Once both are aligned, people will start to feel stable again, and the economy will lift from behind the dark, uncertain cloud. People could stop thinking ‘is it time to get back to normal?’ ‘should I save harder?’ ‘what about my job?’ ‘how will the future look?’ and everyone can work towards the same goals – personal and business growth, satisfaction and prosperity.

What now?

The social, political and natural chaos of 2020 has left so many feeling fearful, in every sense of life – from practical everyday tasks to doubts about the future and ‘the new norm’.

Rather than disconnecting, we should reconnect. Reconnect the idea that we’re part of a common shared humanity – reconnect the notion that the financial markets should want to serve society, not the other way around. And reconnect the thought that inaction is always going to be costlier than action – the longer we sit stagnant, the harder it will be to pull ourselves out of a hole.

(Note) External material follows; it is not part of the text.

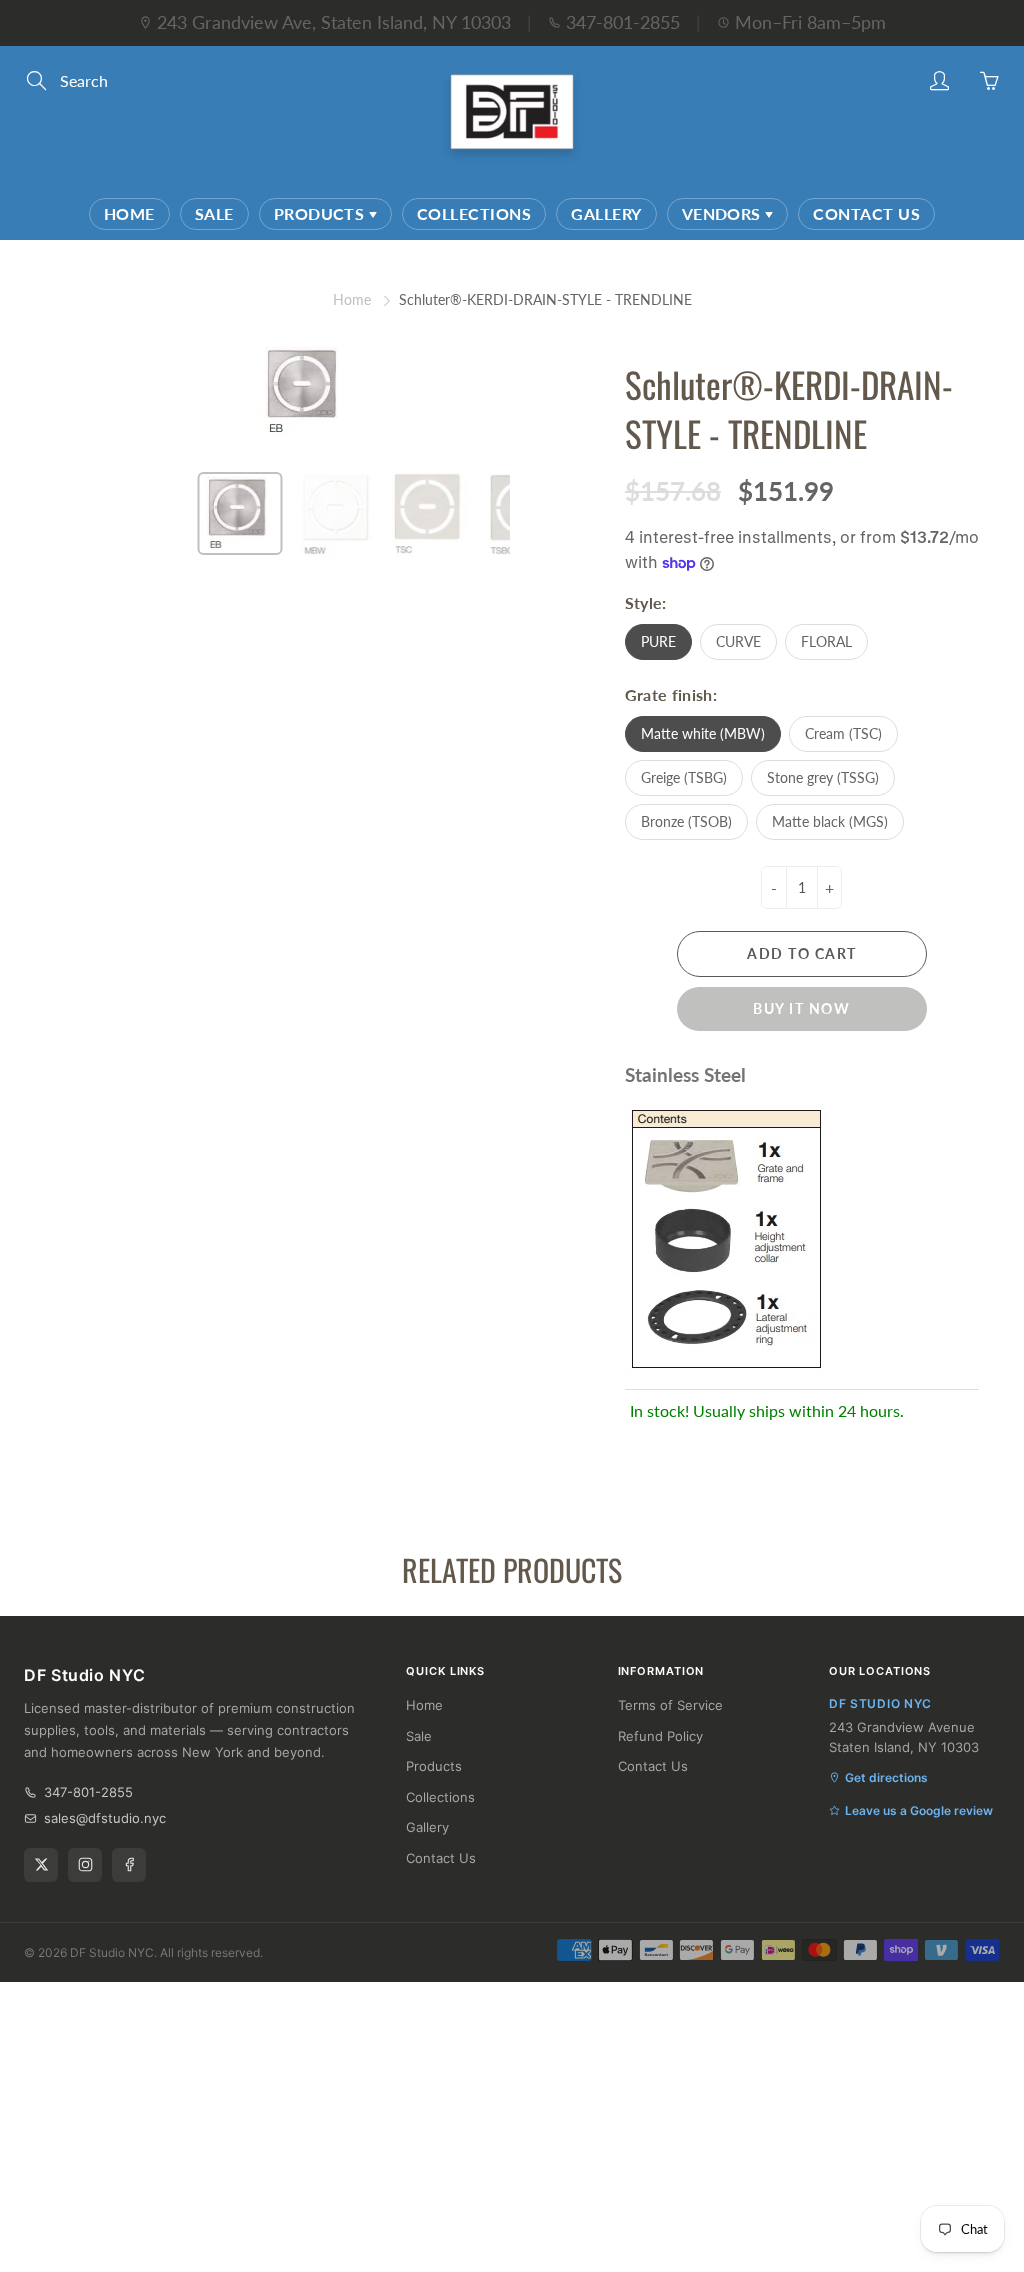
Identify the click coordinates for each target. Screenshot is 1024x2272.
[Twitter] (41, 1865)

The unwritten contract companies hold with their customers needs a refresh. It needs to read and ring true. Value beyond the balance sheets needs demonstrating and marketing jargon needs axing. Internally and externally, people need to be on the same page, speaking the same language.

The best way to do that is through clear, confident communications. Branding is important, but highlighting the work you do to benefit the wider community is what will get people really resonating with you and trusting your authenticity.

Authentic businesses that ride the fluctuations of financial markets and are able to make their voices heard through social upheaval have always contributed to their communities.

Make sustainability count and no one cares what you abbreviate it to – they simply, just care.